The DOM approach is typically used for small XML structures (where small depends on how much horsepower and memory your platform has) that may need to be modified and queried in different ways once they have been loaded.
SAX on the other hand is designed to handle XML input of virtually any size. Instead of the XML framework doing the hard work for you in figuring out the structure of the document and preparing potentially lots of objects for all the nodes, attributes etc., SAX completely leaves that to you.
What it basically does is read the input from the top and invoke callback methods you provide when certain "events" occur. An event might be hitting an opening tag, an attribute in the tag, finding text inside an element or coming across an end-tag.
SAX stubbornly reads the input and tells you what it sees in this fashion. It is up to you to maintain all state-information you require. Usually this means you will build up some sort of state-machine.
While this approach to XML processing is a lot more tedious, it can be very powerful, too. Imagine you want to just extract the titles of news articles from a blog feed. If you read this XML using DOM it would load all the article contents, all the images etc. that are contained in the XML into memory, even though you are not even interested in it.

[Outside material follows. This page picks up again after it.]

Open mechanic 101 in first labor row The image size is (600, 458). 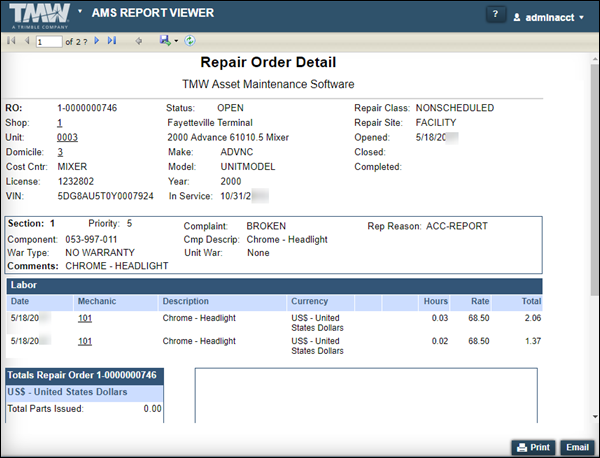coord(85,318)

With SAX you can just check if the element name is (e. g.) "title" whenever your "startTag" event method is called. If so, you know that you needs to add whatever the next "elementText" event offers you. When you receive the "endTag" event call, you check again if this is the closing element of the "title". After that, you just ignore all further elements, until either the input ends, or another "startTag" with a name of "title" comes along. And so on...
You could read through megabytes and megabytes of XML this way, just extracting the tiny amount of data you need.
The negative side of this approach is of course, that you need to do a lot more book-keeping yourself, depending on what data you need to extract and how complicated the XML structure is. Furthermore, you naturally cannot modify the structure of the XML tree, because you never have it in hand as a whole.
So in general, SAX is suitable for combing through potentially large amounts of data you receive with a specific "query" in mind, but need not modify, while DOM is more aimed at giving you full flexibility in changing structure and contents, at the expense of higher resource demand.
回答5:
You're comparing apples and pears. SAX is a parser that parses serialized DOM structures. There are many different parsers, and "event-based" refers to the parsing method.
Maybe a small recap is in order:
The document object model (DOM) is an abstract data model that describes a hierarchical, tree-based document structure; a document tree consists of nodes, namely element, attribute and text nodes (and some others). Nodes have parents, siblings and children and can be traversed, etc., all the stuff you're used to from doing JavaScript (which incidentally has nothing to do with the DOM).
A DOM structure may be serialized, i.e. written to a file, using a markup language like HTML or XML. An HTML or XML file thus contains a "written out" or "flattened out" version of an abstract document tree.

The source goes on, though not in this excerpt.